Privacy Drift: Evolving Privacy Concerns in Incremental Learning

TL;DR

This paper introduces 'privacy drift' in federated learning, analyzing how model updates and data shifts affect privacy risks, and provides empirical insights into balancing model performance with privacy preservation.

Contribution

It defines and explores the concept of privacy drift, revealing its impact on privacy risks in federated learning through comprehensive experiments.

Findings

Enhanced model performance can increase privacy risks

Data and concept drift influence privacy leakage

Empirical analysis on CIFAR-100 datasets

Abstract

In the evolving landscape of machine learning (ML), Federated Learning (FL) presents a paradigm shift towards decentralized model training while preserving user data privacy. This paper introduces the concept of ``privacy drift", an innovative framework that parallels the well-known phenomenon of concept drift. While concept drift addresses the variability in model accuracy over time due to changes in the data, privacy drift encapsulates the variation in the leakage of private information as models undergo incremental training.

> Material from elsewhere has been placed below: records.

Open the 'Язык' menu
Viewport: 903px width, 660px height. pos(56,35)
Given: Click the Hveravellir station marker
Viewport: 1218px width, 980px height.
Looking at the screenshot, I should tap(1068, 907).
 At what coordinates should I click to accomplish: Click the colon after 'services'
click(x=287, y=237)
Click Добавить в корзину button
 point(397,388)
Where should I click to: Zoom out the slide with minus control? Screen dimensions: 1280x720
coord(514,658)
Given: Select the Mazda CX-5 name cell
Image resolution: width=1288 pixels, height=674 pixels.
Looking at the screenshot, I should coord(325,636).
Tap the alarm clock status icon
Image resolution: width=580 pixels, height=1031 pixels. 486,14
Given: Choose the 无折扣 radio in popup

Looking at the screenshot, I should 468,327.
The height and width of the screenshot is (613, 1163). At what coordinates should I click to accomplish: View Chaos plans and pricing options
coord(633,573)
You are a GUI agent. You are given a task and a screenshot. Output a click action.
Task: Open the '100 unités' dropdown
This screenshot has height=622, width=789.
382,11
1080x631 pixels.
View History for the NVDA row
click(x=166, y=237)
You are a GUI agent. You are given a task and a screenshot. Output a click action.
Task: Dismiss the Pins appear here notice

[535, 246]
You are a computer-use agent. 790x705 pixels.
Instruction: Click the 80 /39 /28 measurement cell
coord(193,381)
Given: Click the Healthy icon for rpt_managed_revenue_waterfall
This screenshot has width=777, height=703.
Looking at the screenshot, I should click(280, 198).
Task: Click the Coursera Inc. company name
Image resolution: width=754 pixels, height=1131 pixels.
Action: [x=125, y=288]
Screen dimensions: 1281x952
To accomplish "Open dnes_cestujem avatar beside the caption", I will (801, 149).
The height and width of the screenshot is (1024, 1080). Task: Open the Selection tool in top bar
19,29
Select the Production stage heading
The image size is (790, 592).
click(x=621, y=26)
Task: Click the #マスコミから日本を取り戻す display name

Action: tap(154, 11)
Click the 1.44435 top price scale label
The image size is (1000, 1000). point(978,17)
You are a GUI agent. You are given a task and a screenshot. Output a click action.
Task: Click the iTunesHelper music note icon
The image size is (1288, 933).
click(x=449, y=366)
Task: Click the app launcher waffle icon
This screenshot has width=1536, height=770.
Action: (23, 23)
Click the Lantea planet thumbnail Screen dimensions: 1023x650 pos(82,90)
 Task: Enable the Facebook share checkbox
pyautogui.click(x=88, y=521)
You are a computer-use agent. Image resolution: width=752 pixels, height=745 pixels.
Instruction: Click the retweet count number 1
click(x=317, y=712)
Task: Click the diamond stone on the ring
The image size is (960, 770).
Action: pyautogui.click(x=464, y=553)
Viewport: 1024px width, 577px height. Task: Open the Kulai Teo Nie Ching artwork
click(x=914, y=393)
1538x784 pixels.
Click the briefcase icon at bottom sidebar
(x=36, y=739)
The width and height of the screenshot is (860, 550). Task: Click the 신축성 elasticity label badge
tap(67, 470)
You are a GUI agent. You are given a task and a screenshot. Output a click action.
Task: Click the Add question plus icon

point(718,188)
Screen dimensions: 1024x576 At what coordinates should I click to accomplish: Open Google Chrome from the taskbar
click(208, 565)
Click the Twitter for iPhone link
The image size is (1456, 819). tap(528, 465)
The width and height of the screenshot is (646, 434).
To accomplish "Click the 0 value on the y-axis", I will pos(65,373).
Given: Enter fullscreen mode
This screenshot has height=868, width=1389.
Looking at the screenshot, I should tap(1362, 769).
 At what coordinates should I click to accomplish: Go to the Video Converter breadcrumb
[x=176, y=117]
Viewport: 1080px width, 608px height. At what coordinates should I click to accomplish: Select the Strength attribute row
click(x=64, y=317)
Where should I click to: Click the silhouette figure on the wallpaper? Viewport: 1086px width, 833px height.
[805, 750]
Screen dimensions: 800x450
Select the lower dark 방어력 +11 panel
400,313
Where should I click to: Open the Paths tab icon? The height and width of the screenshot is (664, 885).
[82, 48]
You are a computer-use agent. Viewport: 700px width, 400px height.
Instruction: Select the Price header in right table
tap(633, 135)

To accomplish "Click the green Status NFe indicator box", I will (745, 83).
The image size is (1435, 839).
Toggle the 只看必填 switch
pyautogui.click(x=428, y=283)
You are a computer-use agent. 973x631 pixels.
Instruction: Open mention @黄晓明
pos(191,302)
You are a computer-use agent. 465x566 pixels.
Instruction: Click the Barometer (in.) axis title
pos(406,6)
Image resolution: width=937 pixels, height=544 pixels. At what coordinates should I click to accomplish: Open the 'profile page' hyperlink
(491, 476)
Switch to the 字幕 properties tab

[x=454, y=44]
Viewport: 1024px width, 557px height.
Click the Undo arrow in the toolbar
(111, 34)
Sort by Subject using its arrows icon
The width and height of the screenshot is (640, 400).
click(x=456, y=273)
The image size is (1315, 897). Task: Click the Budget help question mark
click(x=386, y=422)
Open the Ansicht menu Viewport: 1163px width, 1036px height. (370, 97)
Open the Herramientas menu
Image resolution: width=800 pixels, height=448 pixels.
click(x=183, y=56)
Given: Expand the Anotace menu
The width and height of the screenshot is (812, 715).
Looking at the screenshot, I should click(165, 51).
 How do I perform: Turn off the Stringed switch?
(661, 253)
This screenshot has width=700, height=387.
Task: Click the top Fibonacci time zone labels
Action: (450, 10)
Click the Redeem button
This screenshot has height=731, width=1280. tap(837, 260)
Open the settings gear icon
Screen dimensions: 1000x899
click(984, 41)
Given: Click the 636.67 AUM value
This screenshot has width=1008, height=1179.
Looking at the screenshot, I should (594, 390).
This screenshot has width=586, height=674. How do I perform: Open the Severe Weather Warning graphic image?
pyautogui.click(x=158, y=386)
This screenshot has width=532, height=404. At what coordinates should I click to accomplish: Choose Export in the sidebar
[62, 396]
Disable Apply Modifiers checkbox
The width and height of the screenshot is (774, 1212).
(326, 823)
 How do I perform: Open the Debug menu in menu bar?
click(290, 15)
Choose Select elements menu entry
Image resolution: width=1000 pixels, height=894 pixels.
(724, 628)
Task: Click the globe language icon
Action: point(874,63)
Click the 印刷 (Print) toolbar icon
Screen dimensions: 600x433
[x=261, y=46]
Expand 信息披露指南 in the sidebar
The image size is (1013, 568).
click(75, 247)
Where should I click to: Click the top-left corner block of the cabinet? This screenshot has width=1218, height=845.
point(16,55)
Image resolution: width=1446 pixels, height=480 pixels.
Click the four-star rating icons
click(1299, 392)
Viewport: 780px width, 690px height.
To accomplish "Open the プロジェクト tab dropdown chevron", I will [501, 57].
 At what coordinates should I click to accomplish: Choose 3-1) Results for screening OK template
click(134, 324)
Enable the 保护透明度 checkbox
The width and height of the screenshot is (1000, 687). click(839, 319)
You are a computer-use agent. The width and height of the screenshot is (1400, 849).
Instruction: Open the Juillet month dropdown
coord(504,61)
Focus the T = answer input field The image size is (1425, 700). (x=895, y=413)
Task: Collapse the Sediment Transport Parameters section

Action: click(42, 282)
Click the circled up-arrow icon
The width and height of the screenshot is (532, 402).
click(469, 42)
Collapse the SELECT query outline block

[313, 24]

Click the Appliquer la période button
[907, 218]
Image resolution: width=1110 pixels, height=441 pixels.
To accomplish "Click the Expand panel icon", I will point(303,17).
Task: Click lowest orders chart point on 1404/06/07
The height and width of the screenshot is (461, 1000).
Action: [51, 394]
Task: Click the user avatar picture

By defining and examining privacy drift, this study aims to unveil the nuanced relationship between the evolution of model performance and the integrity of data privacy. Through rigorous experimentation, we investigate the dynamics of privacy drift in FL systems, focusing on how model updates and data distribution shifts influence the susceptibility of models to privacy attacks, such as membership inference attacks (MIA). Our results highlight a complex interplay between model accuracy and privacy safeguards, revealing that enhancements in model performance can lead to increased privacy risks. We provide empirical evidence from experiments on customized datasets derived from CIFAR-100 (Canadian Institute for Advanced Research, 100 classes), showcasing the impact of data and concept drift on privacy. This work lays the groundwork for future research on privacy-aware machine learning, aiming to achieve a delicate balance between model accuracy and data privacy in decentralized environments.